Ancak kabullenememe haleti ruhiyesi gözlemlenmekle birlikte, ne somut olarak AK Parti’nin seçimleri henüz kaybetmiş olması söz konusu, ne de AK Parti’nin İstanbul için yaptığı itirazların mantık ve hukuk kurallarının dışında olması. Nitekim yapılan itirazlar sonucu Sayın İmamoğlu ile Sayın Yıldırım arasındaki farkı 29 binlerden 14 binlerin altına düştü. Bu fark tüm partiler tarafından kabul ediliyor. Ak Partili seçmende an itibarıyla hakim olan “Geçersiz oyların yeniden sayımı ile 13 binlere düşen fark 8.5 milyon oyun sayılması ile kim bilir hangi seviye düşer‘ düşüncesi, mantık dışı bir düşünce olarak değerlendirilemez. AK Parti seçmeninde haklı olarak gelişen bu duygu elbette dikkate alınması gereken bir hissiyattır.
CHP açısından ise genel teamüller gereği mazbatanın bir an önce verilmesi gibi bir beklenti oluştu. CHP ilk kez bu seçimlerde, hem seçmen nezdinde hem de sandıkların kontrol ve takibi konusunda organize bir tablo çizdi. CHP seçim sandıklarının takibi konusunda ilk kez bu seçimlerde yüzde yüzlük bir performans sergiledi. Bu hem CHP hem de demokrasi adına müspet bir durum. Ancak kaybettiği diğer seçimlerde, sandık başında da başarılı bir organizasyon gösteremeyen CHP’nin seçimlerde hile yapıldı gibi nesnel verilere dayanmayan iddialarının, bugün sandık sonuçlarının tartışmalı hale gelmesinde ve YSK’ye olan güvenin azalmasında çok önemli bir rol oynadığını da yeri gelmişken hatırlatmak gerekiyor.
***
Mazbata yarışını kimin kazanacığından bağımsız olarak bu denli düşük farkla mazbatasını alan bir başkanın devasa sorunları olan Istanbul’da sürekli bir ‘sayısal meşruiyet“ sorunu yaşayacağı ortadadır. Bu hem Sayın İmamoğlu hem de Yıldırım için geçerlidir. Bu gerçeği hangi gerekçe ile olursa olsun AK Parti’ye bir uyarı yapılması şart diyenlerin bu atmosferde takdir etmesi biraz zor görünüyor. Ancak AK Parti’ye mevcut oy oranları ile gerekli ders zaten verildi. Ak Parti’nin bu dersi alıp almadığı mazbata tartışmasıyla çok az alakalı bir durum.

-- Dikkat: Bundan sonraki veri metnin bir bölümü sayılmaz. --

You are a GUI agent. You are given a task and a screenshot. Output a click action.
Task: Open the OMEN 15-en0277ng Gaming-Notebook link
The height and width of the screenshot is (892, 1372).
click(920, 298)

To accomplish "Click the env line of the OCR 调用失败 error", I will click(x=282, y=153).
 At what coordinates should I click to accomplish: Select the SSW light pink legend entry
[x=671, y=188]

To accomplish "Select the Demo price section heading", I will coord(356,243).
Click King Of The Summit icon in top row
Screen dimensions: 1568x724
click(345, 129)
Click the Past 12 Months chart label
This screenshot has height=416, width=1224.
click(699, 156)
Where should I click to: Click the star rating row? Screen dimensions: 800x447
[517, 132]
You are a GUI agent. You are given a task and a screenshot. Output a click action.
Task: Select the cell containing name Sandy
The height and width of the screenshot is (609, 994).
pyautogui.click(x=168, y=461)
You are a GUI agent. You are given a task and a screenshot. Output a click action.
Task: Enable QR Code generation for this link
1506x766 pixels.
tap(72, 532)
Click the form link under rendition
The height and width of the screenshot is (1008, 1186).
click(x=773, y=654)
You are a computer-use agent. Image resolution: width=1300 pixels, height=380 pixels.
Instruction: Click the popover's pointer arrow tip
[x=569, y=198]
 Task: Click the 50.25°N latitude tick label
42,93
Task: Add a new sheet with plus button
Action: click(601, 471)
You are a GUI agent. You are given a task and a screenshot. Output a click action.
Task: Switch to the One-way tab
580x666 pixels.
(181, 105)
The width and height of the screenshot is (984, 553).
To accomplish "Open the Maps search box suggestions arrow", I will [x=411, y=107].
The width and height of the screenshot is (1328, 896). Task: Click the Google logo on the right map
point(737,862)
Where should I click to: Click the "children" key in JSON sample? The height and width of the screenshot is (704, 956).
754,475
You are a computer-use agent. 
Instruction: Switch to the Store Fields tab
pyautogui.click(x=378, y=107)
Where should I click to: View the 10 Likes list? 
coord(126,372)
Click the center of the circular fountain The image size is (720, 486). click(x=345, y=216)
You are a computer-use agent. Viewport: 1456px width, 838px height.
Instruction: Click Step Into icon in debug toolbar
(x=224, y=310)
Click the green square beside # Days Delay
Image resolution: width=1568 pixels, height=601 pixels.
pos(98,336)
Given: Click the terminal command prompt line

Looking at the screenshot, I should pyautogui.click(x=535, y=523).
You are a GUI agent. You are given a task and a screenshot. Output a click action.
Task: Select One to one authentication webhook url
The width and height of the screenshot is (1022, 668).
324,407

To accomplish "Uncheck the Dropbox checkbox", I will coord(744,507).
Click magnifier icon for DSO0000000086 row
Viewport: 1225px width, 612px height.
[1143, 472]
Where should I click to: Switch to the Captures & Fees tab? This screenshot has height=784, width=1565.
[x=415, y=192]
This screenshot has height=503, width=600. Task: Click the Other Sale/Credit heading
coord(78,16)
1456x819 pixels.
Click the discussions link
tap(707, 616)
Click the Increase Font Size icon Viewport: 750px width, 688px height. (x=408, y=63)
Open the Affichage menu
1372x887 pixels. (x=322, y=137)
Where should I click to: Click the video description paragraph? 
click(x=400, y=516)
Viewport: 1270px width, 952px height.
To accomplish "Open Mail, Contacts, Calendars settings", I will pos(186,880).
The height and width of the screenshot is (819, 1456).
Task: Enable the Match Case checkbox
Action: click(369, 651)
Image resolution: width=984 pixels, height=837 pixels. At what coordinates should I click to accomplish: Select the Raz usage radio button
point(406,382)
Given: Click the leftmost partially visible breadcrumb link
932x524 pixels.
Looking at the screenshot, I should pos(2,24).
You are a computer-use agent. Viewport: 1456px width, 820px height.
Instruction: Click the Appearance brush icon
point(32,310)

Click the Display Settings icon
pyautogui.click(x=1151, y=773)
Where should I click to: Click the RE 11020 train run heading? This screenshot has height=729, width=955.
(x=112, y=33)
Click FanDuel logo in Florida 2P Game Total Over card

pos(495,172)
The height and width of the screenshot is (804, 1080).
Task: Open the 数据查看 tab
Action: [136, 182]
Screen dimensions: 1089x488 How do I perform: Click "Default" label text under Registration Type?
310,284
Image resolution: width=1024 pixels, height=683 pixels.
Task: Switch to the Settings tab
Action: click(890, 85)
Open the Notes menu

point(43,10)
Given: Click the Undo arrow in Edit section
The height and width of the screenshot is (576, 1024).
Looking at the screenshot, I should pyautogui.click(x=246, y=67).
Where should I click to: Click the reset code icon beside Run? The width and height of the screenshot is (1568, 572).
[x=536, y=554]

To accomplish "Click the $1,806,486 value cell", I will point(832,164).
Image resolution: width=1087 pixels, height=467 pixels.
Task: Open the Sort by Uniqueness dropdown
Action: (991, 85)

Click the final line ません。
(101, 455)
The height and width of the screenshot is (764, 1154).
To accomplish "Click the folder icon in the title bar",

Seçmeni çok ince ve dikkatli hesaplamalarla çözülebilecek siyasi bir denklemi belki de ‘bilinçli“ olarak siyasetçilerin önüne attı. Bu imtihanın birinci muhatabı siyasiler. Ancak başka muhatapları da var: Örneğin kanaat önderleri. Siyasilerin fayda gözetmesi bir yere kadar anlaşılabilir. Ancak başta medya olmak üzere kanaat önderlerlerinin, ahlak imtihanı, konuyu ne kadar nesnel tartışabildikleri ile ölçülecek.